Que los docentes han estado y siguen estando a la altura de las circunstancias, en un escenario tan complejo como el que estamos atravesando, ha quedado patente y no creo que se albergue duda alguna.
Desde nuestro máximo respeto y admiración a los profesionales del ámbito sanitario, los docentes también hemos asistido a situaciones muy difíciles donde un confinamiento o cierre perimetral de la localidad, unido al cese de toda actividad no esencial no ha sido obstáculo alguno para mantener los centros educativos abiertos en modalidad presencial, circunstancia que ya no nos sorprende al no constituir lamentablemente a estas alturas ninguna novedad, con el consiguiente riesgo que ello supone para la salud, tanto del alumnado como del profesorado.

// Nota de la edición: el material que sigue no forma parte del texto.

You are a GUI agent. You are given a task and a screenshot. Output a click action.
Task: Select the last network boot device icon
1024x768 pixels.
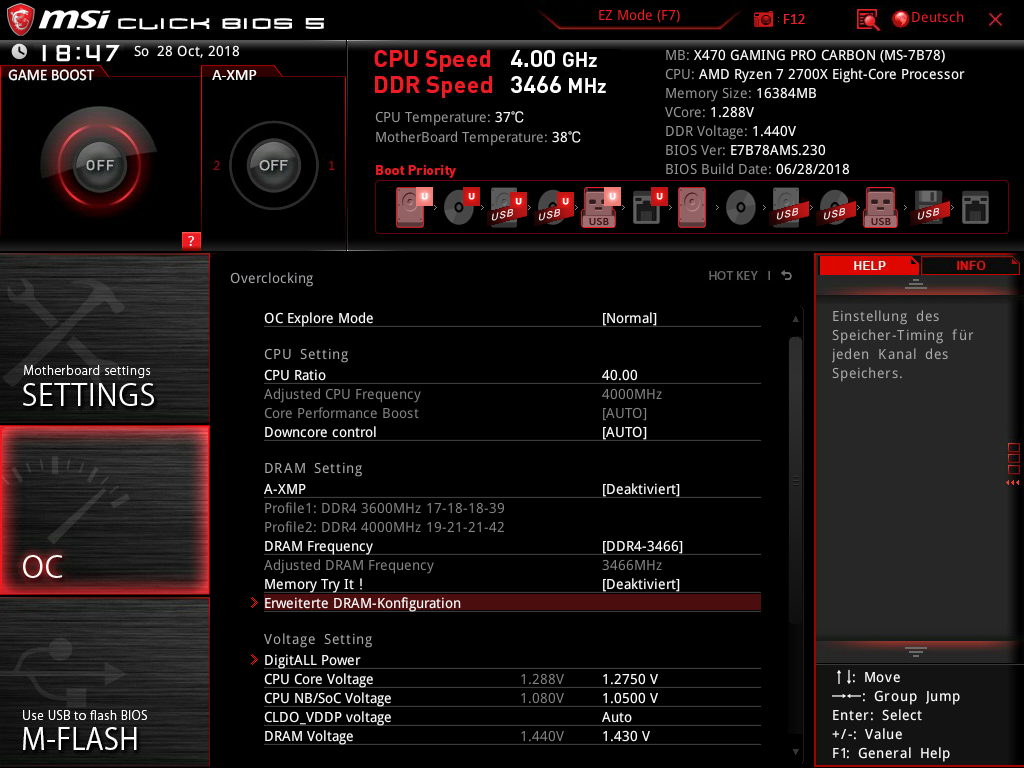point(975,208)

La Real Academia Española de la Lengua define “resiliencia”, en el caso de los seres vivos, como “la capacidad de adaptación frente a un agente perturbador o un estado o situación adversos”. En el ámbito educativo existen numerosos estudios acerca del efecto protector que la resiliencia genera en el proceso de aprendizaje de nuestros alumnos, al favorecer el desarrollo de competencias sociales, académicas y personales que permiten al estudiante sobreponerse y salir fortalecido ante situaciones adversas. En este contexto, recae en el profesorado la tarea de saber gestionar los factores de riesgo y protección presentes en su alumnado, de forma que pueda actuar como facilitador de los procesos de resiliencia entre el mismo. Pero, centrándonos en el docente, quién le protege? quién le ayuda o guía ante la adversidad?.